Announcing the award AHHA Executive Director, Prue Power said Professor Runciman has provided outstanding leadership and made fundamental contributions to patient safety and quality research both in Australia and internationally.
"Patients around the world are safer today when they receive health care because of his efforts," Power said.
A graduate in medicine specialising in anaesthesia and intensive care, Prof Ruciman was Foundation Professor of Anaesthesia and Intensive Care at the University of Adelaide and Head of Department at the Royal Adelaide Hospital from 1988 to 2007
In 1988 he founded the Australian Patient Safety Foundation (APSF), the first national body of its kind anywhere in the world. Together with APSF colleagues, he conceptualised and implemented the AIMS Incident and Risk Management Program - in the form of a nationwide paper-based anaesthesia incident monitoring project.
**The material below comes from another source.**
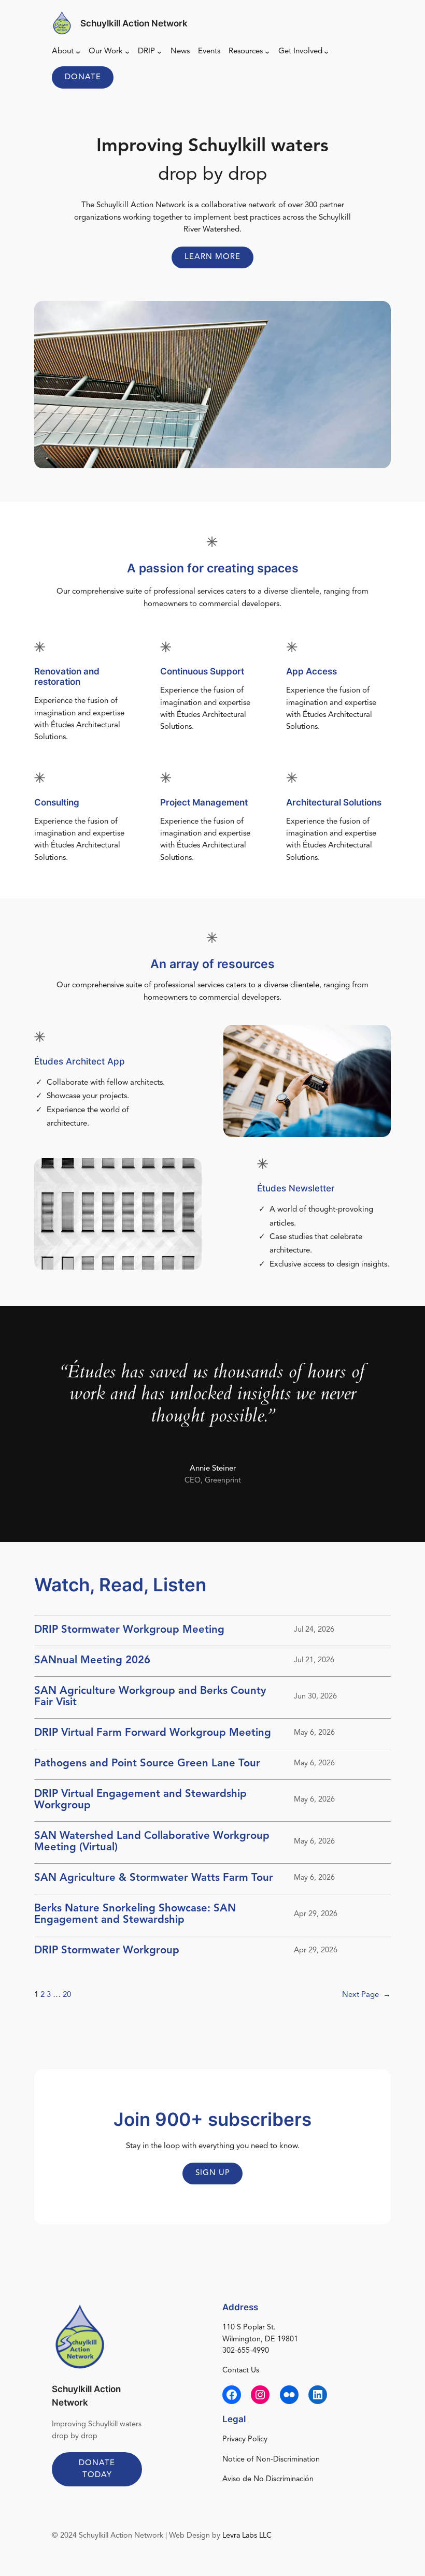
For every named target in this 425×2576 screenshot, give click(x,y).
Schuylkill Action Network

Today, the AIMS incident management software is in use at more than 1000 facilities in Australia, New Zealand, South Africa and the United States.

His impressive record of research focused on risk management, patient safety, quality assurance, cost-benefit analysis and resource allocation has delivered more than 200 scientific papers and chapters, and a textbook.

UniSA awarded for tourism education

UniSA's School of Management won the Tourism Education and Training Award at the South Australian Tourism Awards on Saturday November 22.

The award recognised innovative management degrees offered in tourism, events, hospitality, and sport and recreation at UniSA.

Associate Professor Stephen Boyle, lecturer in arts management, said the award demonstrated to the industry that UniSA is an innovator in the field, and a leading national provider of tourism and hospitality management education since 1993.

The School of Management will now go on to the national Qantas Australian Tourism Awards to be held in February.